▶ CONSIGNE:
Recopiez fidèlement tout le passage du texte sur la réédition de De sel et de cendre, depuis « DE SEL ET DE » jusqu'à « de Jean Proal. ».

▶ TEXTE FOURNI:
☆ ☆ ☆
DE SEL ET DE CENDRE
Réédition
Parution en mai 2022, 20 € (hors envoi) et disponible à l’AAJP
Les éditions La Trace, après celle de deux romans (Histoire de Lou et Montagne aux solitudes) en 2021, poursuivent – grâce aux Amis de Jean Proal – la réédition de l’œuvre de Jean Proal.
NB : Jean Proal, parle de ce roman dans le bref extrait en ouverture de notre site
Présentation
C’est parce qu’il a senti, aimé et compris cette terre de manades, de légendes et de pèlerinages que Jean Proal a écrit ce roman : « Mon premier passage en Camargue m’a donné un coup. Sans l’avoir jamais vue, je l’ai reconnue. J’ai su dès la première minute que ce pays répondait comme la montagne à mon goût profond de la solitude et du silence. J’ai compris que tous les “déserts” se valent et qu’ils façonnent de la même manière, le même visage de l’homme. Montagne et maremme sont deux formes de la même grandeur et de la même peine de vivre. Une race, une civilisation sont d’une et de l’autre part, en train d’y mourir. »
☆ ☆ ☆
▶ DONNÉES FOURNIES:
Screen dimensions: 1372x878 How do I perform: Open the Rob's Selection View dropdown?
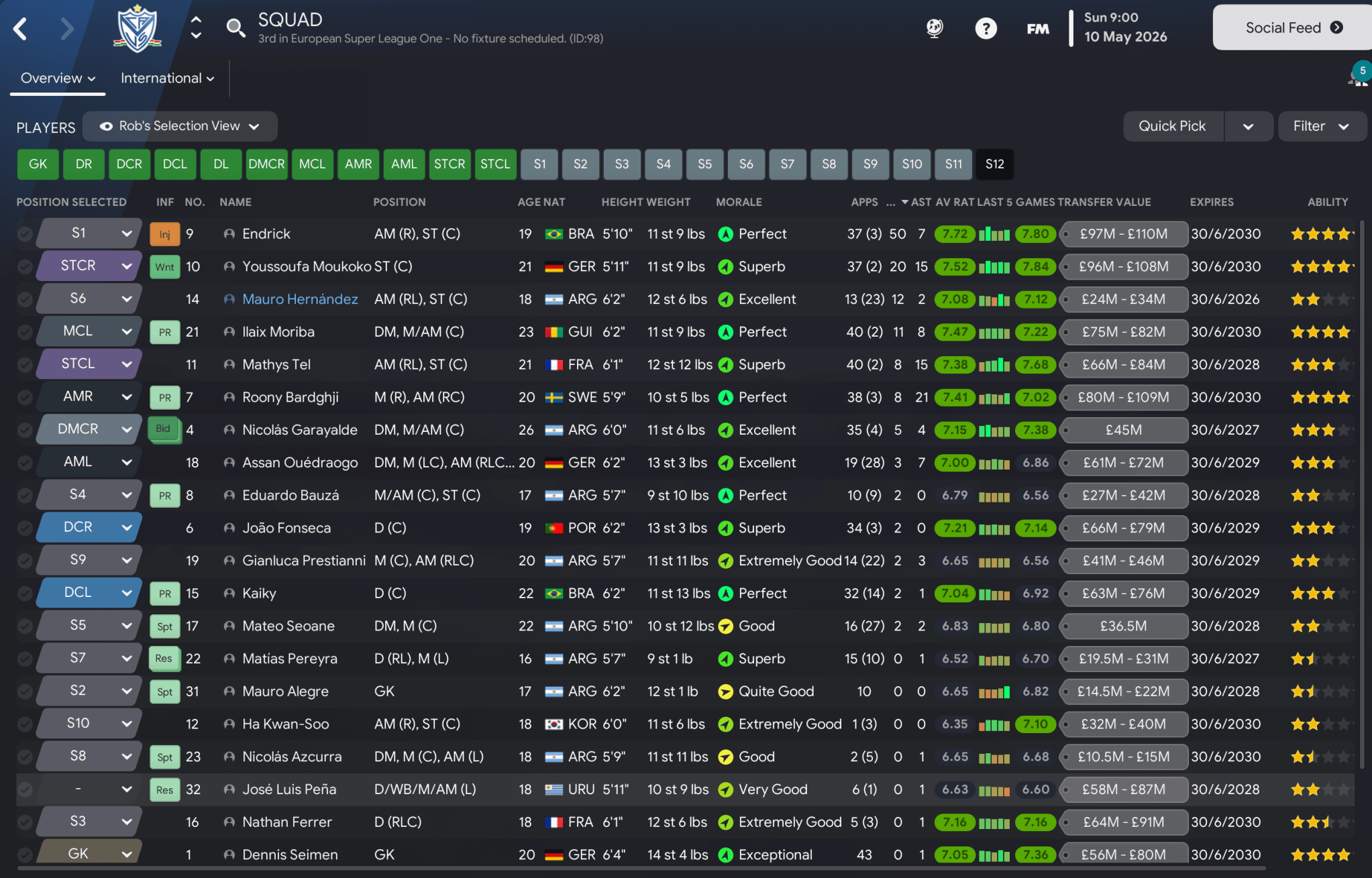click(x=178, y=126)
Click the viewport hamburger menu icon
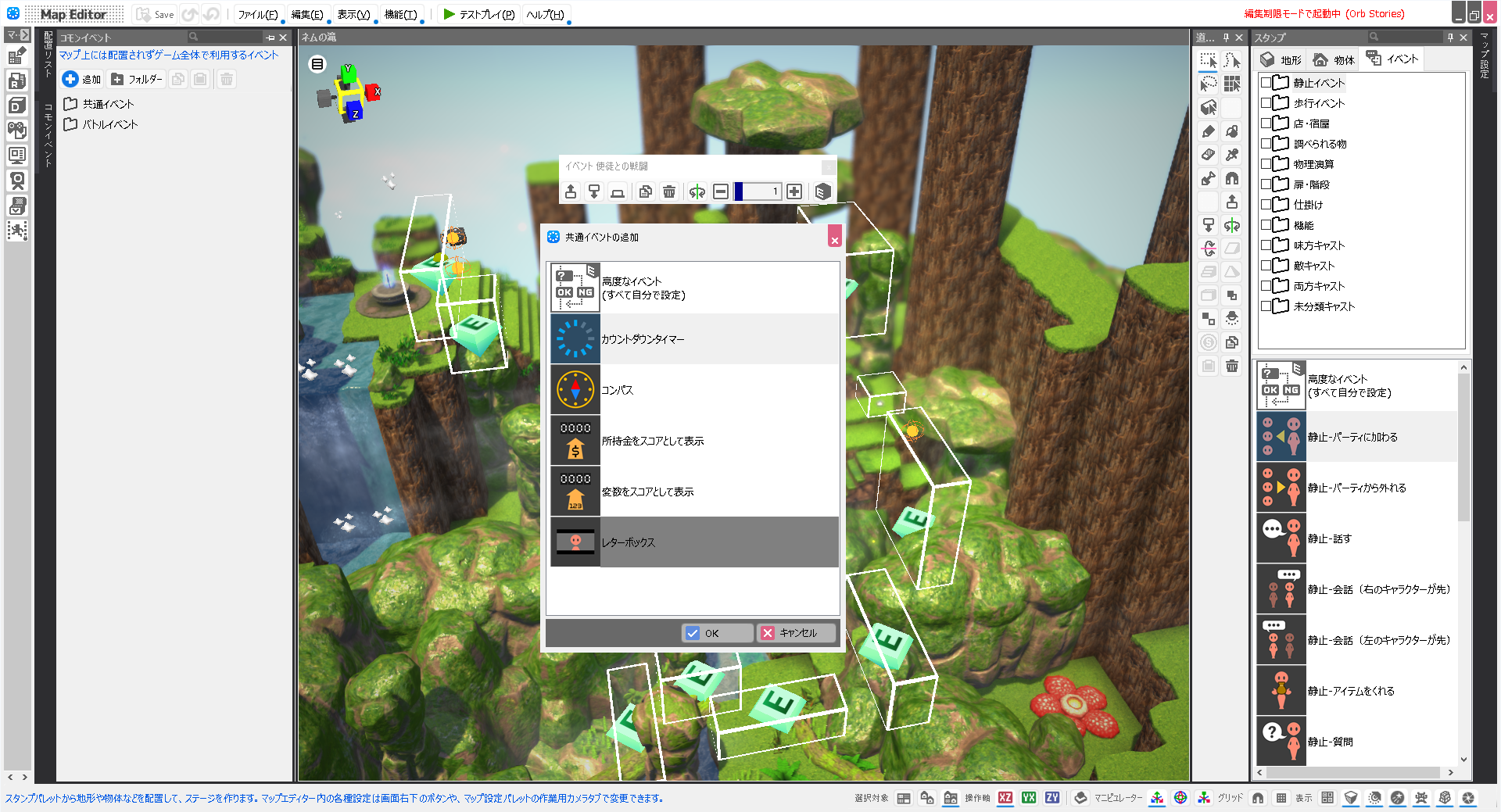This screenshot has height=812, width=1501. (317, 64)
☆ ☆ ☆
▶ CORRIGÉ:
DE SEL ET DE CENDRE
Réédition
Parution en mai 2022, 20 € (hors envoi) et disponible à l’AAJP
Les éditions La Trace, après celle de deux romans (Histoire de Lou et Montagne aux solitudes) en 2021, poursuivent – grâce aux Amis de Jean Proal – la réédition de l’œuvre de Jean Proal.